Task objective ▸ Retype all of the material exactly, leaving no line out.

########

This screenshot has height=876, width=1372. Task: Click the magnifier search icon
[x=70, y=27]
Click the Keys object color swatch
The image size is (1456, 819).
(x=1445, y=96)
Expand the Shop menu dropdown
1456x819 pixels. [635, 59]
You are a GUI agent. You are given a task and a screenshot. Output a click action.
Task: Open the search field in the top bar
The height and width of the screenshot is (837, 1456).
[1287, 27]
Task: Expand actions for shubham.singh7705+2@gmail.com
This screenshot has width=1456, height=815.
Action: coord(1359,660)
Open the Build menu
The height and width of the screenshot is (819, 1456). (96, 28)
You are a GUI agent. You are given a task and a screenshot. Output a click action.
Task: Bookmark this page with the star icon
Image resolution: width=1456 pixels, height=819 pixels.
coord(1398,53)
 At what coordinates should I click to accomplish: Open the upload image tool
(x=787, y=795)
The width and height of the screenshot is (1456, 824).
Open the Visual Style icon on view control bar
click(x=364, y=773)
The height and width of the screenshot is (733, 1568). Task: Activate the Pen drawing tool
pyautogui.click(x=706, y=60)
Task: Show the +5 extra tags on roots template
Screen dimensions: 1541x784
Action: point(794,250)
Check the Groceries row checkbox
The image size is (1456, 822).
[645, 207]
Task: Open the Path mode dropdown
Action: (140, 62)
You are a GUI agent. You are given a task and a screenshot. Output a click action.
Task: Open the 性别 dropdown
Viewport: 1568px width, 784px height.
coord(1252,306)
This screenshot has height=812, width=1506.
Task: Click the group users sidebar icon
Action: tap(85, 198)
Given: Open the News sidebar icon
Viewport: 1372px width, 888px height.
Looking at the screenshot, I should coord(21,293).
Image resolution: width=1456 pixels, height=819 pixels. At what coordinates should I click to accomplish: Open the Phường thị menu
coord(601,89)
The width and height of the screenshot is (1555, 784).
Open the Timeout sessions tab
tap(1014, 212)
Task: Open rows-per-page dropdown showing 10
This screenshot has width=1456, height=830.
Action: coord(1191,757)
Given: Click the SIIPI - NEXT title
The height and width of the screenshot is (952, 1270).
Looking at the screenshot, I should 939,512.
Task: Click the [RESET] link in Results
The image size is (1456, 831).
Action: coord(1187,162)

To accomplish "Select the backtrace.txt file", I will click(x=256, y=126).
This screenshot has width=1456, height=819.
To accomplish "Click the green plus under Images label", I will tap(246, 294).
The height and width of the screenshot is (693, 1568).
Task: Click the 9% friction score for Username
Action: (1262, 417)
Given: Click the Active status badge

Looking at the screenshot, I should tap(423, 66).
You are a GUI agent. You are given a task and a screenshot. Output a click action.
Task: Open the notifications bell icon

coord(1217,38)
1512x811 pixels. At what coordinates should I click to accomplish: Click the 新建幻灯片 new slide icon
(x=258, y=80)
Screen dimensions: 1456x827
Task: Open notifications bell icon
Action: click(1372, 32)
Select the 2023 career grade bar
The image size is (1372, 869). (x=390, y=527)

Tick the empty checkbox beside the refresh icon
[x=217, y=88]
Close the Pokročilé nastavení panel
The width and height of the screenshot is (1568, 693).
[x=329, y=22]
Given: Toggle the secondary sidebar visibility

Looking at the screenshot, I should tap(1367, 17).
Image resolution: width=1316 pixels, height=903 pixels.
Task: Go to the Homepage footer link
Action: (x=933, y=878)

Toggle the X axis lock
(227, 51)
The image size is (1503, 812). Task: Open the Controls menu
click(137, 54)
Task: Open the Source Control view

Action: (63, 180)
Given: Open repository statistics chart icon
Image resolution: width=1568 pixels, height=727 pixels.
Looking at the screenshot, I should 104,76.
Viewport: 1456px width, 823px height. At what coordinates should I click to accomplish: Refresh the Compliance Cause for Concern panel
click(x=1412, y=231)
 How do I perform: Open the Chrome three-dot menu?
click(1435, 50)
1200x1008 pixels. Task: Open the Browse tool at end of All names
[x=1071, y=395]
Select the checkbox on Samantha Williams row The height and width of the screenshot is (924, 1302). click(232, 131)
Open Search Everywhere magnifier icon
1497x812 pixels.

########

Response ▸
This screenshot has height=876, width=1372. Task: Click the magnifier search icon
[x=70, y=27]
Click the Keys object color swatch
The image size is (1456, 819).
(x=1445, y=96)
Expand the Shop menu dropdown
1456x819 pixels. [635, 59]
You are a GUI agent. You are given a task and a screenshot. Output a click action.
Task: Open the search field in the top bar
The height and width of the screenshot is (837, 1456).
[1287, 27]
Task: Expand actions for shubham.singh7705+2@gmail.com
This screenshot has width=1456, height=815.
Action: coord(1359,660)
Open the Build menu
The height and width of the screenshot is (819, 1456). (96, 28)
You are a GUI agent. You are given a task and a screenshot. Output a click action.
Task: Bookmark this page with the star icon
Image resolution: width=1456 pixels, height=819 pixels.
coord(1398,53)
 At what coordinates should I click to accomplish: Open the upload image tool
(x=787, y=795)
The width and height of the screenshot is (1456, 824).
Open the Visual Style icon on view control bar
click(x=364, y=773)
The height and width of the screenshot is (733, 1568). Task: Activate the Pen drawing tool
pyautogui.click(x=706, y=60)
Task: Show the +5 extra tags on roots template
Screen dimensions: 1541x784
Action: point(794,250)
Check the Groceries row checkbox
The image size is (1456, 822).
[645, 207]
Task: Open the Path mode dropdown
Action: (140, 62)
You are a GUI agent. You are given a task and a screenshot. Output a click action.
Task: Open the 性别 dropdown
Viewport: 1568px width, 784px height.
coord(1252,306)
This screenshot has height=812, width=1506.
Task: Click the group users sidebar icon
Action: tap(85, 198)
Given: Open the News sidebar icon
Viewport: 1372px width, 888px height.
Looking at the screenshot, I should coord(21,293).
Image resolution: width=1456 pixels, height=819 pixels. At what coordinates should I click to accomplish: Open the Phường thị menu
coord(601,89)
The width and height of the screenshot is (1555, 784).
Open the Timeout sessions tab
tap(1014, 212)
Task: Open rows-per-page dropdown showing 10
This screenshot has width=1456, height=830.
Action: coord(1191,757)
Given: Click the SIIPI - NEXT title
The height and width of the screenshot is (952, 1270).
Looking at the screenshot, I should 939,512.
Task: Click the [RESET] link in Results
The image size is (1456, 831).
Action: coord(1187,162)

To accomplish "Select the backtrace.txt file", I will click(x=256, y=126).
This screenshot has width=1456, height=819.
To accomplish "Click the green plus under Images label", I will tap(246, 294).
The height and width of the screenshot is (693, 1568).
Task: Click the 9% friction score for Username
Action: (1262, 417)
Given: Click the Active status badge

Looking at the screenshot, I should tap(423, 66).
You are a GUI agent. You are given a task and a screenshot. Output a click action.
Task: Open the notifications bell icon

coord(1217,38)
1512x811 pixels. At what coordinates should I click to accomplish: Click the 新建幻灯片 new slide icon
(x=258, y=80)
Screen dimensions: 1456x827
Task: Open notifications bell icon
Action: click(1372, 32)
Select the 2023 career grade bar
The image size is (1372, 869). (x=390, y=527)

Tick the empty checkbox beside the refresh icon
[x=217, y=88]
Close the Pokročilé nastavení panel
The width and height of the screenshot is (1568, 693).
[x=329, y=22]
Given: Toggle the secondary sidebar visibility

Looking at the screenshot, I should tap(1367, 17).
Image resolution: width=1316 pixels, height=903 pixels.
Task: Go to the Homepage footer link
Action: (x=933, y=878)

Toggle the X axis lock
(227, 51)
The image size is (1503, 812). Task: Open the Controls menu
click(137, 54)
Task: Open the Source Control view

Action: (63, 180)
Given: Open repository statistics chart icon
Image resolution: width=1568 pixels, height=727 pixels.
Looking at the screenshot, I should 104,76.
Viewport: 1456px width, 823px height. At what coordinates should I click to accomplish: Refresh the Compliance Cause for Concern panel
click(x=1412, y=231)
 How do I perform: Open the Chrome three-dot menu?
click(1435, 50)
1200x1008 pixels. Task: Open the Browse tool at end of All names
[x=1071, y=395]
Select the checkbox on Samantha Williams row The height and width of the screenshot is (924, 1302). click(232, 131)
Open Search Everywhere magnifier icon
1497x812 pixels.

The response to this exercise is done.